During my childhood in the Philippines and then later in Seattle, I was lucky enough to live in the same house as other relatives. At one time or another, we had an aunt or uncle living with us. For a few years, we also lived in the same house as my grandparents. They helped my parents — who both worked full-time — by preparing meals and taking care of us. I have memories of my grandmother sewing the buttons and mending the hems of my school uniform. She was also constantly cooking in the kitchen and making sure all of us were well fed.
When I was in high school, I was a little embarrassed by the fact that we all lived together. I figured only recent immigrants like my family lived this way and that most Americans lived independently of their families and in-laws. Now that I have children of my own, I can fully understand the benefits of a multigenerational household.

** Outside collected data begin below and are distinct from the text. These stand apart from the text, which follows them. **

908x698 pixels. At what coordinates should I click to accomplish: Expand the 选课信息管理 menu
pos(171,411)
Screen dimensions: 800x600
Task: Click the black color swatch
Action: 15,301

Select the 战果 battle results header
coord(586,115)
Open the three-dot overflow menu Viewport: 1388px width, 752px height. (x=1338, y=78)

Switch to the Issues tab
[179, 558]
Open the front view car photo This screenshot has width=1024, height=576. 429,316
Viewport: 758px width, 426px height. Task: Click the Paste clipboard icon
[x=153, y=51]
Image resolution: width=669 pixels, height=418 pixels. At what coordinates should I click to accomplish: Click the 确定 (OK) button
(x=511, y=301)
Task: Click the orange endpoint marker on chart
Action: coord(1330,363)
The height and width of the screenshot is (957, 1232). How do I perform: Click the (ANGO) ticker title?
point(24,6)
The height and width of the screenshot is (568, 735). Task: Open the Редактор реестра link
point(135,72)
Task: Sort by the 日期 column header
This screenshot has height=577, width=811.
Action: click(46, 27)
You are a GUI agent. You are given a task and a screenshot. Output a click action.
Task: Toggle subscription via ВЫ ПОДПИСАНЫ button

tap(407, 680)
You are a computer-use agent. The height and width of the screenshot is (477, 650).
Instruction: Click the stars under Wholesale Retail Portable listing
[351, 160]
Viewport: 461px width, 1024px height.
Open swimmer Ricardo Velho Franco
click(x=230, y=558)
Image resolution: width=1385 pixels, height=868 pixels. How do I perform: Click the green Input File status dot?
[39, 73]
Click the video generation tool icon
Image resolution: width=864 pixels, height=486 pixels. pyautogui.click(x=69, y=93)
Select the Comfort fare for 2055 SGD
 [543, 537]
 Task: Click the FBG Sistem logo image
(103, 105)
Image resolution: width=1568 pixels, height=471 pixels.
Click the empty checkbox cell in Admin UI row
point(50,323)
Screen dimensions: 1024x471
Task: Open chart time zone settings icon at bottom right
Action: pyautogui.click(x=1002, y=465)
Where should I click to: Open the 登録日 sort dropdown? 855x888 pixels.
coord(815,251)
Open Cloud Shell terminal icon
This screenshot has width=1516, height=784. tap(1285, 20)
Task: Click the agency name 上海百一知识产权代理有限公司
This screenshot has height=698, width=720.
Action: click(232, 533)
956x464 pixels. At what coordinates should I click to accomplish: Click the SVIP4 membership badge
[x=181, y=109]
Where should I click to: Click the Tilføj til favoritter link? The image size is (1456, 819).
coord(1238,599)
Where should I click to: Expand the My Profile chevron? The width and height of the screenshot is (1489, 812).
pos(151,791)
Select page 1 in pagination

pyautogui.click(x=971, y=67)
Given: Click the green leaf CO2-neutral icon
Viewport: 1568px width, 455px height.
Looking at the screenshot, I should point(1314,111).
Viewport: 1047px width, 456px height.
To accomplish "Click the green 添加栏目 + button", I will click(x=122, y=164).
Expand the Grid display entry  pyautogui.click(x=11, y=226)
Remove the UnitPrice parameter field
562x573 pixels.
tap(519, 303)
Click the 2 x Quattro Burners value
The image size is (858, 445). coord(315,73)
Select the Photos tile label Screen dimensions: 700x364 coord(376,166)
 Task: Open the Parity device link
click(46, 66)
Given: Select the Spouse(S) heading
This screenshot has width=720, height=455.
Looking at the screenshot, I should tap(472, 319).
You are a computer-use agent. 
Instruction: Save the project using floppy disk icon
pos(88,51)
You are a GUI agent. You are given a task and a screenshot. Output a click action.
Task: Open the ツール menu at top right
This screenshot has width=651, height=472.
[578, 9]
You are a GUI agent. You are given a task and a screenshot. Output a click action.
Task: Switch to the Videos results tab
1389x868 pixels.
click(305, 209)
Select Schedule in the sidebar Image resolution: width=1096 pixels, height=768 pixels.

According to this recent Parade Magazine story, “Happiness is a Full House,” more families are moving in together — for reasons that include love, convenience and the economy. The story uses statistics from a recent an AARP study: About 6.6 million U.S.
households had at least three generations of family members in 2009 — an increase of 30 percent since the 2000 Census. Realtors are also recognizing a demand for homes that accommodate multiple generations.
The story also quotes Andrew Cherlin, a professor of sociology and public policy at Johns Hopkins University. “Parents and grandparents are like the National Guard—they’re called up to active duty when there’s a crisis,” he says. “But while families may be moving in together to save money, they’re discovering the advantages of shared child- and elder-care and an enriched family life.”
I’m really interested in pursuing a local story about this. Do you have other family members living in your house? What’s the key to finding harmony in these extended-family living arrangements?